The late Peter Falk played Lieutenant Columbo, the iconic television detective from the 1970s. The cigar-smoking, trench-coat wearing Columbo was shabby and unassuming and his murder suspects – usually the rich and powerful living in Los Angeles– would initially judge the book by its cover. But Columbo, bumbling as he was, was a brilliant strategist. His line of polite questioning eventually unraveled the complex schemes his suspects had crafted. (As he was about to leave, he would say, “Oh… just one more thing…” which became his famous catchphrase)
The point was not discovering how the murder was conducted: viewers usually witnessed the prologue and aftermath of the crime. The point was watching Columbo put the pieces of the crime together through logical reasoning, miscellaneous clues and contradictory statements from his suspects. No matter how confident the perpetrator, no crime was perfect, and we were able to watch a true master at work.
Data analysts facing data quality errors operate much like Lieutenant Columbo. They start with a hypothesis about what went wrong with the data (i.e., what “killed” it) and then take the steps to weed out the suspect.
As it relates to data systems, this means going back in time to pinpoint the scene and source of the crime. As it relates to business owners, this entails diplomatic questioning to determine which business rules were involved in the data manipulation and the exceptions that might have been involved.
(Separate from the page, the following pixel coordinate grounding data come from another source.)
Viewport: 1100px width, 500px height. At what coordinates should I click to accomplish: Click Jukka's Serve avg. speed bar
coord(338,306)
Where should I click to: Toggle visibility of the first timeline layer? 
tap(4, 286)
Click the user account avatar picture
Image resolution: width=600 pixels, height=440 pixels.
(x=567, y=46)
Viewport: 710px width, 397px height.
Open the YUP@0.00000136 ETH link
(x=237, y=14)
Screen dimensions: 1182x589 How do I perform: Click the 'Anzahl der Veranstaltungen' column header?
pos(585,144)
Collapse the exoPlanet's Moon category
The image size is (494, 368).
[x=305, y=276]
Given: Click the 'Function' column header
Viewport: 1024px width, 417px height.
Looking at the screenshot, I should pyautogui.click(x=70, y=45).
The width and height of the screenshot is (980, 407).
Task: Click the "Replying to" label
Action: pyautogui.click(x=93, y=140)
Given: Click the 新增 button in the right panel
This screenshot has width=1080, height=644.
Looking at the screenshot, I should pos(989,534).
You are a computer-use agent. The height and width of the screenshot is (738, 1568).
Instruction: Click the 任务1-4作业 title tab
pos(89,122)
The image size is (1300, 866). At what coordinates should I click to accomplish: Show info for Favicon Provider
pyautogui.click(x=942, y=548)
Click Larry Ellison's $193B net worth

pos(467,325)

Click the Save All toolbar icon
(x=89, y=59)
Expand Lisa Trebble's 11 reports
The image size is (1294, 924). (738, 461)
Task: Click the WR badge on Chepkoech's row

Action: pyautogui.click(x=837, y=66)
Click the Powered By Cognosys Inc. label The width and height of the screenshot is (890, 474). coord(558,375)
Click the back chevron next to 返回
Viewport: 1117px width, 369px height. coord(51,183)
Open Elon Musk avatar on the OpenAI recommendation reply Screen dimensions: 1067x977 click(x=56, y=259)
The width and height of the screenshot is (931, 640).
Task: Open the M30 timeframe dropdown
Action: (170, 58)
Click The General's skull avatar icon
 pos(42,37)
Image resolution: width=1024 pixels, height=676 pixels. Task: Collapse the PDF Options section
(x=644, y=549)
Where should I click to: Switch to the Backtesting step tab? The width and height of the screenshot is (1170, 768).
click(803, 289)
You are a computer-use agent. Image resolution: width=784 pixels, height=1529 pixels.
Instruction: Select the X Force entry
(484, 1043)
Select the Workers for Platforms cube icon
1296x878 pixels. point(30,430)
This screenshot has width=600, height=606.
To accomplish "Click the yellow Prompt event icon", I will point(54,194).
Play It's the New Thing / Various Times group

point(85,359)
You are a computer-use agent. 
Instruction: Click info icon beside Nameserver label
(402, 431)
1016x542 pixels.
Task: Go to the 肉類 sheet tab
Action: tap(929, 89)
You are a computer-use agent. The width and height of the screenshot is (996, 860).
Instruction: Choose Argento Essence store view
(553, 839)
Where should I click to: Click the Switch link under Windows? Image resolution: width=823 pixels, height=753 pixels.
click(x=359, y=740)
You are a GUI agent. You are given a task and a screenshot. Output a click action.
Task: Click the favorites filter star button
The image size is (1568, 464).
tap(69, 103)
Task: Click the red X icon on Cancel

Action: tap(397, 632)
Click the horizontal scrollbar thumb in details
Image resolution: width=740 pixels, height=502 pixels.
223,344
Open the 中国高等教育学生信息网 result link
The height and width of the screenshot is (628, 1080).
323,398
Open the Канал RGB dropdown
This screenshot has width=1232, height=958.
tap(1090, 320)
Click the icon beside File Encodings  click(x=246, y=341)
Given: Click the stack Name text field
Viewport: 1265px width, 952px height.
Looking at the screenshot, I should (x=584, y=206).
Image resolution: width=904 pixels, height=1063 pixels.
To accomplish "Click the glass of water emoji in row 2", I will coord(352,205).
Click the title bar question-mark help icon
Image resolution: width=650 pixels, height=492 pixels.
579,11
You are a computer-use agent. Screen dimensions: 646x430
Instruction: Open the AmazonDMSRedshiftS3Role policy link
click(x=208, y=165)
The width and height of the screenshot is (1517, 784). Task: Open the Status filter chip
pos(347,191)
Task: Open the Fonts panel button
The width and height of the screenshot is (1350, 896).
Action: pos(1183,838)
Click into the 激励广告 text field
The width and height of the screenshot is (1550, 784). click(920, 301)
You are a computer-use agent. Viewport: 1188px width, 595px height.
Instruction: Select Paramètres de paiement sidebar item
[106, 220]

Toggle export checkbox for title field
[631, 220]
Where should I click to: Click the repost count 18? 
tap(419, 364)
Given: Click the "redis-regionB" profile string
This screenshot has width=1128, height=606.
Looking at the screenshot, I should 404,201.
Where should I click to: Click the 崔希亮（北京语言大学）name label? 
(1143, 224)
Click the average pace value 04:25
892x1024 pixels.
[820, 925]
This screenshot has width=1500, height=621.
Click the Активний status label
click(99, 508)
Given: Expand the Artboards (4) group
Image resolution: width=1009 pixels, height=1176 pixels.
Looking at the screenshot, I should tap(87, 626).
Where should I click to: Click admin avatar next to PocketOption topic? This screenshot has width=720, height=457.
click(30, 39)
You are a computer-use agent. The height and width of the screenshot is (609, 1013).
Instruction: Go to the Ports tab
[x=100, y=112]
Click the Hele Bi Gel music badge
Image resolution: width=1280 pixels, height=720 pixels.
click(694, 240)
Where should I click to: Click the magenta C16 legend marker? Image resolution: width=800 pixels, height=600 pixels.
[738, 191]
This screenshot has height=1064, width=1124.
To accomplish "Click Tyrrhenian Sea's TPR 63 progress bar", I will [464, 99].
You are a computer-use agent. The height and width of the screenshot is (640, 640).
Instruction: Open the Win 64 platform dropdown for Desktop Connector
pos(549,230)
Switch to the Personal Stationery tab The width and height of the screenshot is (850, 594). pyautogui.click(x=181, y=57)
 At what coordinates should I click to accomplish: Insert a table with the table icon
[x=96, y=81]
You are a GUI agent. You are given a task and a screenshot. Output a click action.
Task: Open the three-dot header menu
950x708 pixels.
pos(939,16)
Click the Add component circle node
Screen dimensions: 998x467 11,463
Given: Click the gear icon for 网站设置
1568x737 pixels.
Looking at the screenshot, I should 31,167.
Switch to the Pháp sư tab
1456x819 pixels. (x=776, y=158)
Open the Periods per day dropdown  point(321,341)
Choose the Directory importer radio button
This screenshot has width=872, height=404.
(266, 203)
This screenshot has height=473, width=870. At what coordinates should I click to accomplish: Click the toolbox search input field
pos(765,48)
Once the suspect has been targeted, like Columbo, the data analysts must take the difficult step to prove the source of the errors to others, to make even the most skeptical stakeholder say, “Yes, I see it now”. Due to politics and territorial pride, this step often has its own perils, but determined data analysts must be willing to pursue this path, despite the challenges presented by those around them.
This type of detective work is a technique not just limited to human beings. One use of suspect identification can be found through Akinator, an entertaining version of the classic car trip game called 20 Questions. I’m not exactly clear how the process works on this one, so curious readers might want to try it out and shed some ideas in the comments below.
Another impressive way to weed out criminals employs a technique called Non-Obvious Relationship Awareness (NORA). NORA enables systems to find real-time relationships amid the stream of name inputs, credit card transactions, terrorist watch lists, monetary transfers, and so on. When a conflict of interest among relationships (e.g., bad guy records comingled with good guy records) is found among otherwise unrelated data, the system sends an alert to the appropriate authorities.
NORA has proven quite effective in recent years. For example, IBM Infosphere Identity Insight has been used to save institutions millions of dollars in lost revenue due to money laundering schemes, credit card fraud, and tax evasion. In these studies, NORA has become a financial Columbo, combining bits of seemingly irrelevant data to systematically solve crime.
NORA is just the next evolution and there is more to come. The world moves faster than ever and computers will continue to support this effort on a grander scale. The work of interrelationships for the data detective undoubtedly will become easier over time and, with each new leap in technology, there will always be “just one more thing.”